А в крупных театральных центрах публика по уровню восприятия, по отдаче даже выше, чем в Москве. В Екатеринбурге, Саратове, Новосибирске нас очень хорошо принимают. Они не стесняются реагировать, удивляться. В Москве публика все-таки снобистская. Чтобы не прослыть дураком, человек долго оглядывается вокруг - выражать ли свою поощрительную эмоцию, не выглядит ли он профаном, дескать, так сразу и купился, не объегорили ли его, не халтура ли это...

Москва - целая страна. Со своей провинцией. Со спальными районами, спящими душой. В Марьиной Роще тоже своя среда. Там публика вялотекущее не любит. То, что, скажем, можно во МХАТе, где просто приятно прогуляться по пешеходной зоне Камергерского переулка, можно зайти и Тадаши Судзуки посмотреть, главное, впечатление от общей картины красивого города эта странность не очень портит. А у меня в театре, когда что-то слишком тонкое и вялотекущее происходит, люди просто встают и уходят.

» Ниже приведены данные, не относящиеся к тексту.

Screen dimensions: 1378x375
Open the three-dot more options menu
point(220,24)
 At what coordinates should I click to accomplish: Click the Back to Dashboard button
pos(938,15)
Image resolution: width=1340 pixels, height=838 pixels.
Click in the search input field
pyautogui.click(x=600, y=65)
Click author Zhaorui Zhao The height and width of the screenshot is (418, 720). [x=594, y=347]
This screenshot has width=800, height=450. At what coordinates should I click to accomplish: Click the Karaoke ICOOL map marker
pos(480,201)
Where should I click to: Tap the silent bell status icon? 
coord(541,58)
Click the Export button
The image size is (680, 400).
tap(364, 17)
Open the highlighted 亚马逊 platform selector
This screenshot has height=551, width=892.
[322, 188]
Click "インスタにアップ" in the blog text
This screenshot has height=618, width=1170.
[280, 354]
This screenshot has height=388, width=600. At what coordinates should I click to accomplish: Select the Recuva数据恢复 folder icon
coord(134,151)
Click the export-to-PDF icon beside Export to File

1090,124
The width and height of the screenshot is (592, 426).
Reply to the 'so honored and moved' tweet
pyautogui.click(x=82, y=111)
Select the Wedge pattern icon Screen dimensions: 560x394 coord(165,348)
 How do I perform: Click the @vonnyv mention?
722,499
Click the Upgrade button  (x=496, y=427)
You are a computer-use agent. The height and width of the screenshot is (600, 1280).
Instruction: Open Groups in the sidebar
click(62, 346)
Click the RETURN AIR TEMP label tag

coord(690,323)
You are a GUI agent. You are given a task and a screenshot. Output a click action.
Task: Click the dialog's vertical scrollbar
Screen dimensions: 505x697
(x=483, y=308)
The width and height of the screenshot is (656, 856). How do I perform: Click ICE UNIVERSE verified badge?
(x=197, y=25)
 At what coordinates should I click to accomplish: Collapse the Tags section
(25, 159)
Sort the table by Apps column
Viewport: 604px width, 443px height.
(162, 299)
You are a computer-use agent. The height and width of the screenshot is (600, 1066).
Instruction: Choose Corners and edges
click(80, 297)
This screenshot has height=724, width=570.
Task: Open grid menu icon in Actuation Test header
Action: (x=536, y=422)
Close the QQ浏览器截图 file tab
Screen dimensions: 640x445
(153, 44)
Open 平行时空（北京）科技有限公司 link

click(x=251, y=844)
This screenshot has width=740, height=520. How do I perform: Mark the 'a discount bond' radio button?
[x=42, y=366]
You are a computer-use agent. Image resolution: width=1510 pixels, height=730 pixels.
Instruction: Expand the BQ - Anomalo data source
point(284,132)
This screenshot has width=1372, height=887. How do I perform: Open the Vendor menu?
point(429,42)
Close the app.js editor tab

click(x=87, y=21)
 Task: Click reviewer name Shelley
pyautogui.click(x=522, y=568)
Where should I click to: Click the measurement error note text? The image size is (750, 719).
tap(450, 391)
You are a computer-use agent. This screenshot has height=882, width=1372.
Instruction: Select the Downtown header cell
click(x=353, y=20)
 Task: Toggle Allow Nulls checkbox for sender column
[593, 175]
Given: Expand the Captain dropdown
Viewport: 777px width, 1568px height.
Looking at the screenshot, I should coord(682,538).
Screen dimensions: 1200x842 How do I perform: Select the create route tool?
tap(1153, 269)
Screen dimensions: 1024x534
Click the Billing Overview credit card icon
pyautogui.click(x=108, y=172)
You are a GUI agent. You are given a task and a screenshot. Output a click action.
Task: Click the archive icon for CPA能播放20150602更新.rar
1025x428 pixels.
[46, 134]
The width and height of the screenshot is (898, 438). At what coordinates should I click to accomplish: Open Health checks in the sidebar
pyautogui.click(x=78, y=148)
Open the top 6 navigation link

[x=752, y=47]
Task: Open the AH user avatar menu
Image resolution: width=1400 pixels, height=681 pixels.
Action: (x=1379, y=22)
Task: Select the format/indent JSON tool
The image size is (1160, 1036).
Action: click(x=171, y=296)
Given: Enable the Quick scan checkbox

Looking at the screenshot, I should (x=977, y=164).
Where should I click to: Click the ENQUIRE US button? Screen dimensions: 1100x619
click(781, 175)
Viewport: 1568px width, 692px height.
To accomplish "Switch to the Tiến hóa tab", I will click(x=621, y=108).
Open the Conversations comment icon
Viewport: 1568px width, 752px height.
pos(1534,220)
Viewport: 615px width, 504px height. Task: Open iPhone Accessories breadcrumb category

На самом деле я тоже не люблю вялотекущее на сцене. Больше скажу: этого никто не любит. Специальных театральных дегустаторов нельзя принимать во внимание - они профессиональные зрители. Я же рассчитываю на зрителей-любителей. На таких, которые после тяжелой работы почему-то приходят в театр.

Мне начинают инкриминировать, что я даже классику будоражу, как иногда пишут, - ну зачем же так. Но как может быть спокойной классика? Классика потому и классика, что всегда о страстях. Шекспир, Толстой - сплошные страсти. У меня в последнее время запой Островским - это такая драматургия мощнейших страстей! А история с самоварами, с разговорами и с дутьем на чай - это или заблуждение, или дань времени. Хороший, конечно, спектакль "Правда - хорошо, а счастье - лучше", играют хорошо, но, что называется, если не заснешь. Я не понимаю, почему так медленно. Это другие ритмы, не соответствующие нашим дням. Сегодняшнее смутное время не дает возможности вылезти на берег, отдышаться и как бы осмотреться в пейзаже. Оно все время заставляет спасаться.

Образовать и воспитать

- Поэтому у ваших студентов такая хорошая физподготовка... Они у вас такие бодрые.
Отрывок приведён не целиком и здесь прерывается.